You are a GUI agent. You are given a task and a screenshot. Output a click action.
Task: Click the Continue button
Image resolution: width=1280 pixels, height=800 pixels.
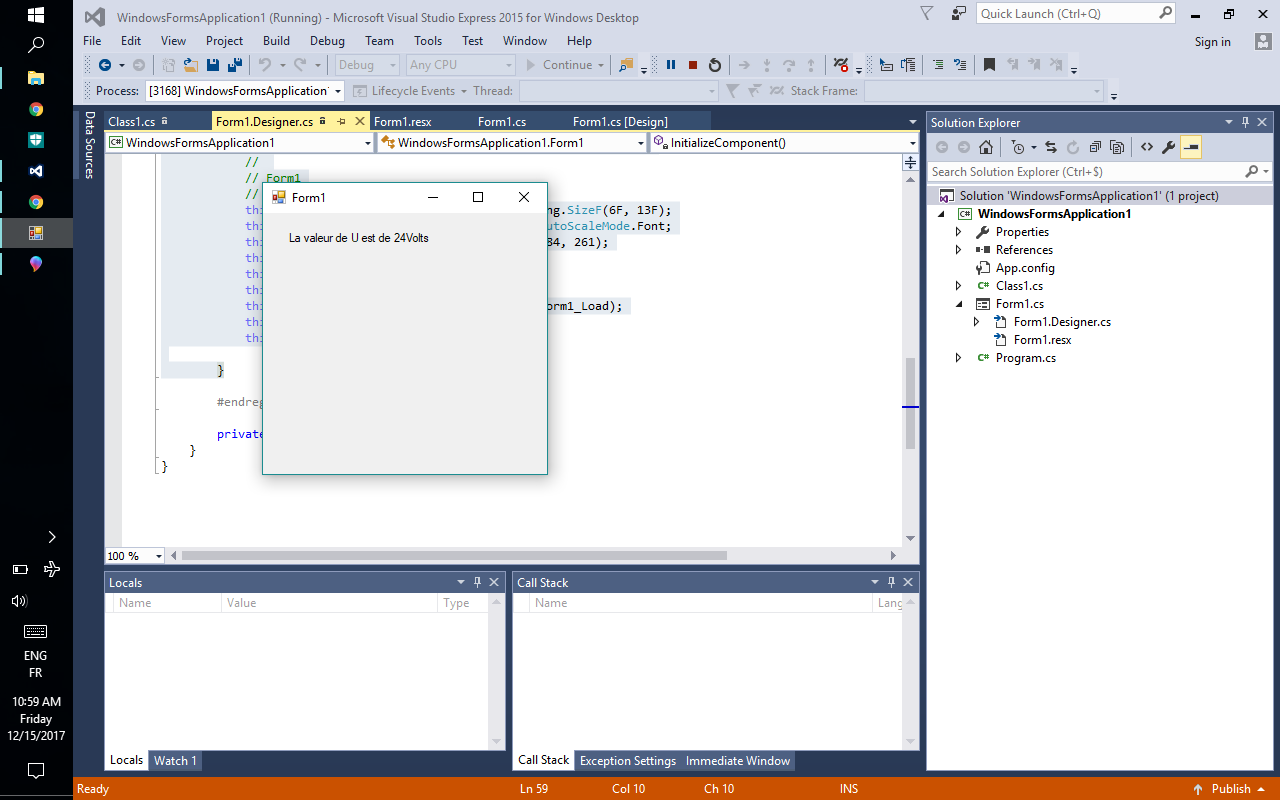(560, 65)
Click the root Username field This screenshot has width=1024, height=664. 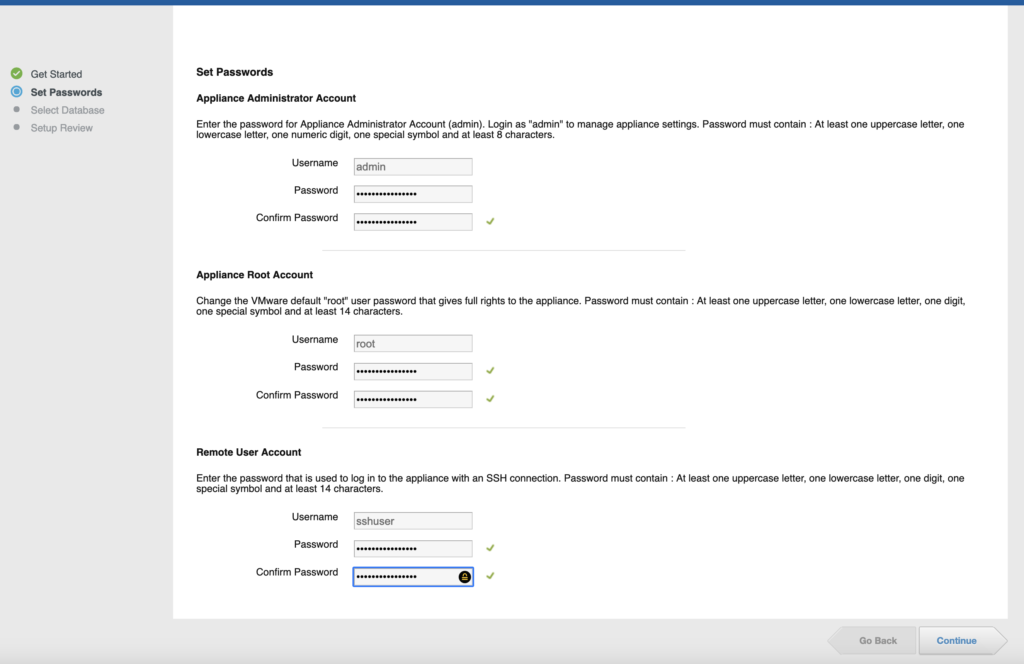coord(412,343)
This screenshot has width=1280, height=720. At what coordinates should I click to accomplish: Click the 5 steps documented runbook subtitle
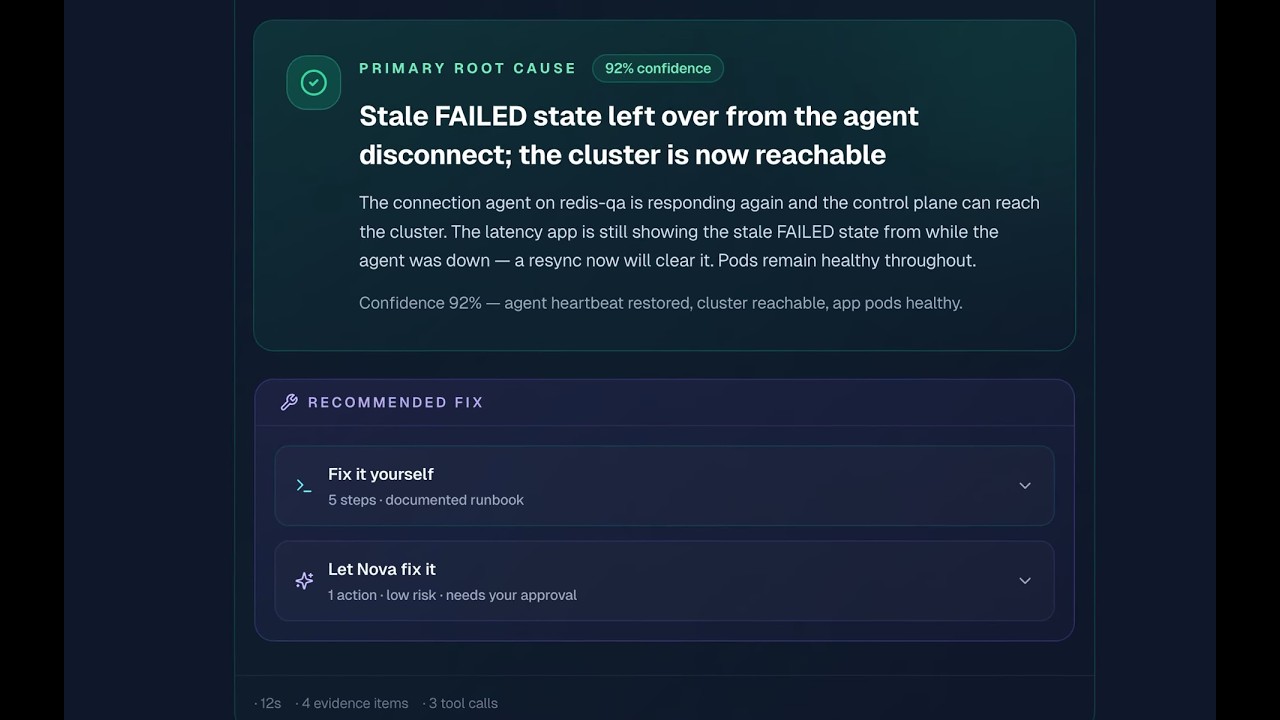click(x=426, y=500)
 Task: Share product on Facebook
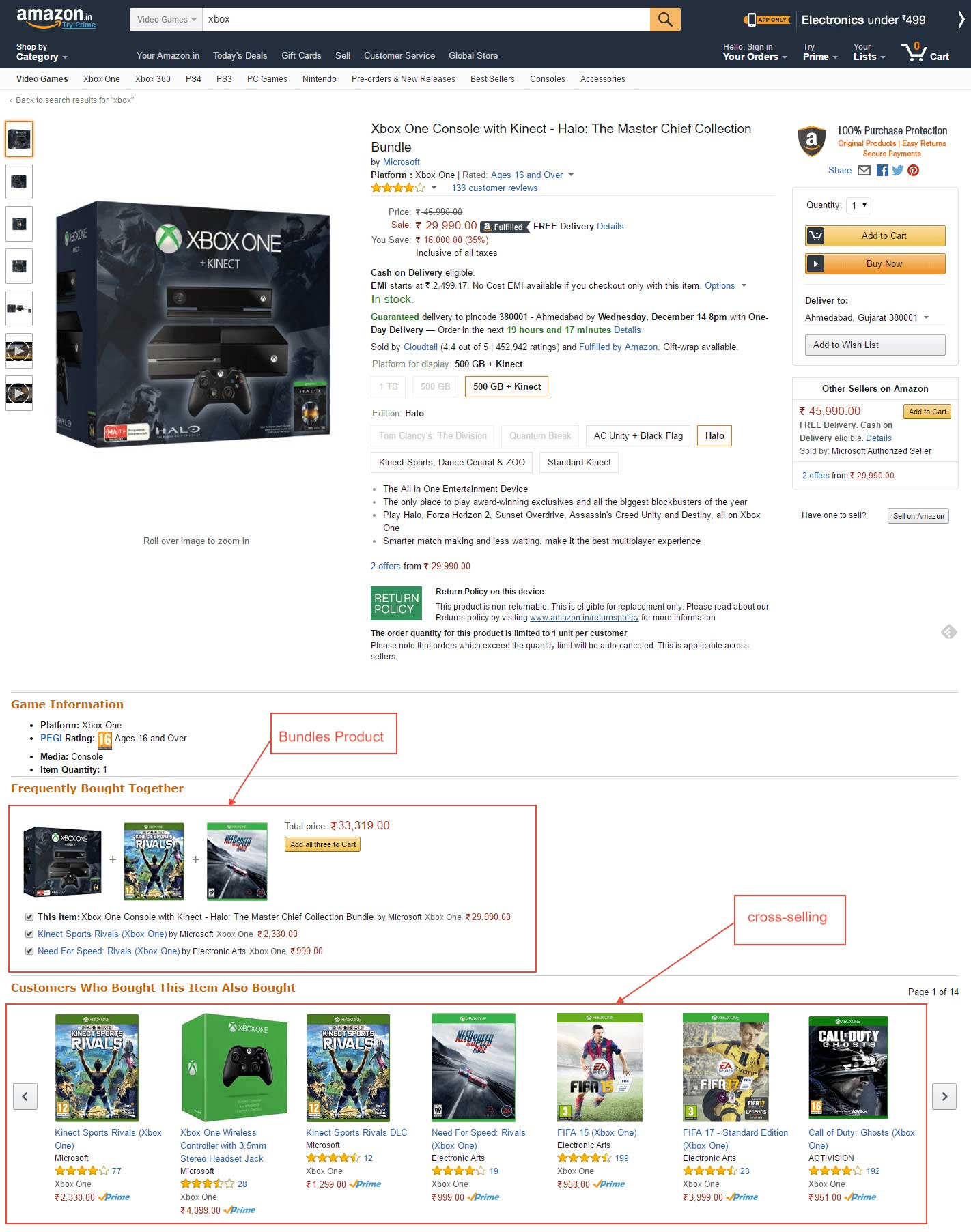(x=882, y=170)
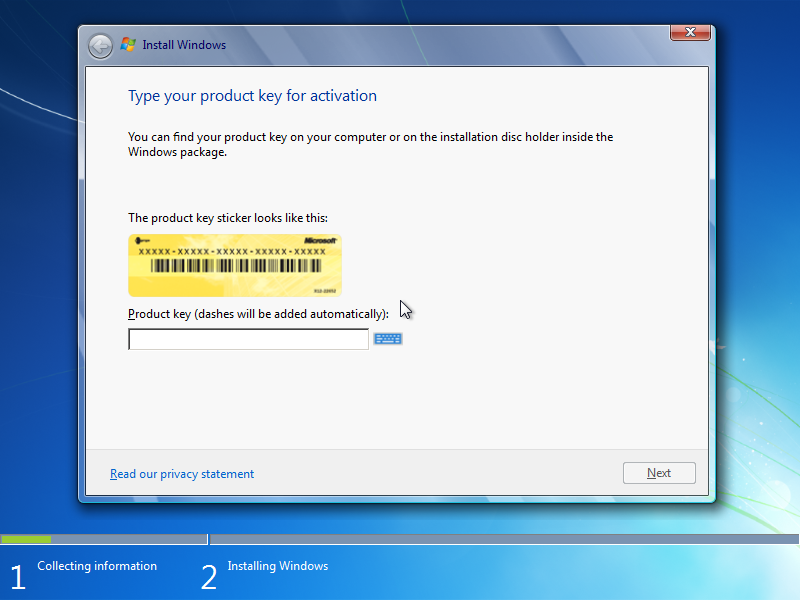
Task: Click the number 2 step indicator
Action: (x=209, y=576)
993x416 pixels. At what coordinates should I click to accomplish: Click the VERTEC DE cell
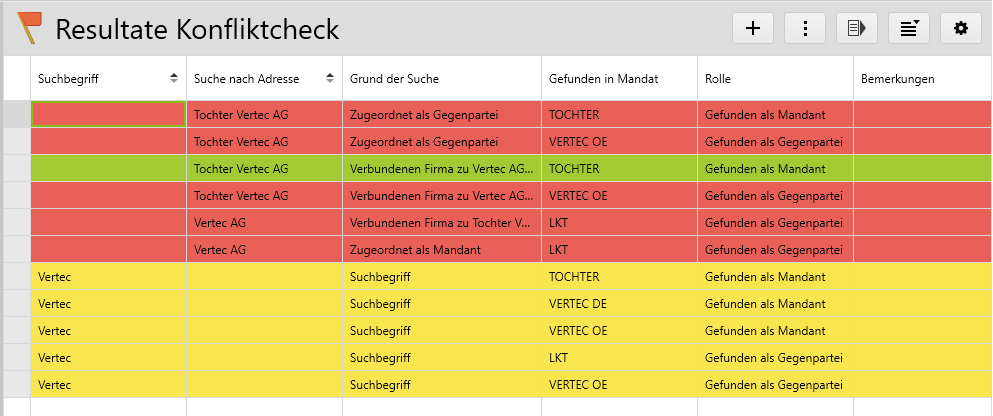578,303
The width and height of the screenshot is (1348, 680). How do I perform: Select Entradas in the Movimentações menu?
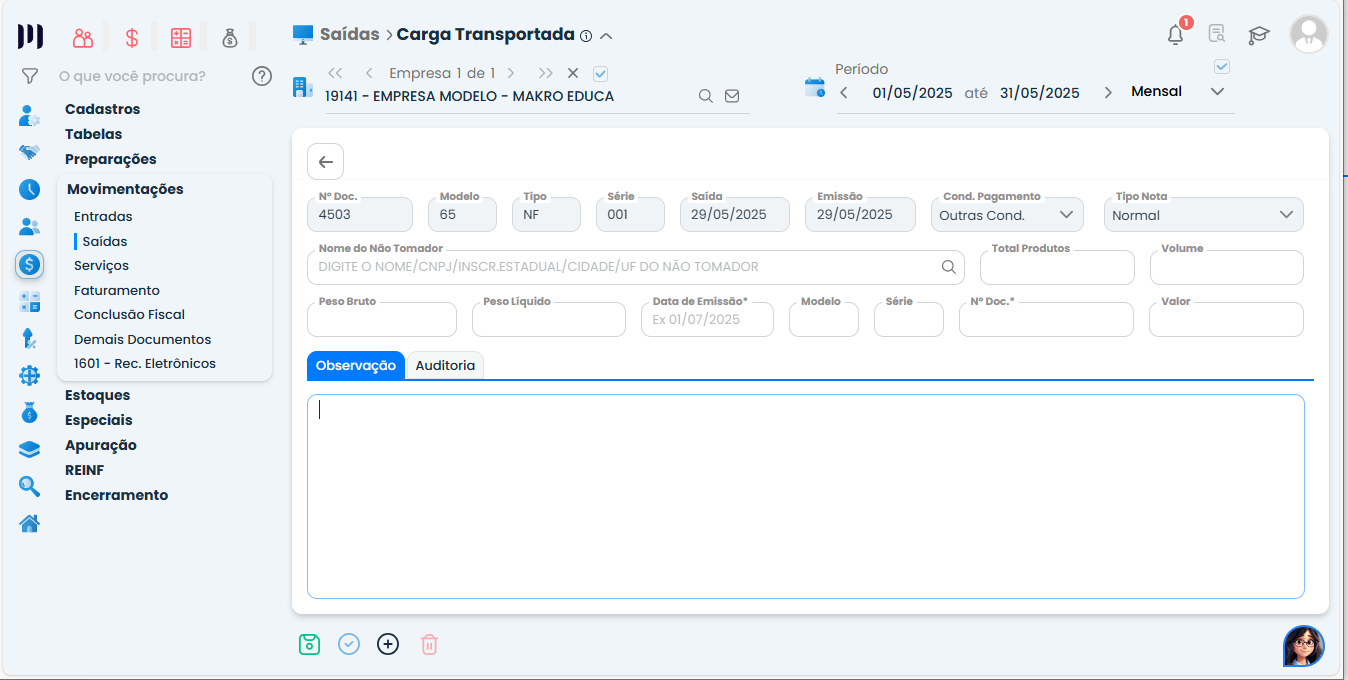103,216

> What the exercise asks
Reproduce the stretch of the records from the line containing "This screenshot has width=1280, height=720." through the end of the records, word for word, with the pictures left out.

> Exercise output
This screenshot has width=1280, height=720. At what coordinates should I click to accomplish: Click the 5 steps documented runbook subtitle
click(x=426, y=500)
 Task: Share product on Facebook
(x=882, y=170)
Task: Click the number 2 step indicator
Action: (x=209, y=576)
993x416 pixels. At what coordinates should I click to accomplish: Click the VERTEC DE cell
578,303
The width and height of the screenshot is (1348, 680). How do I perform: Select Entradas in the Movimentações menu?
103,216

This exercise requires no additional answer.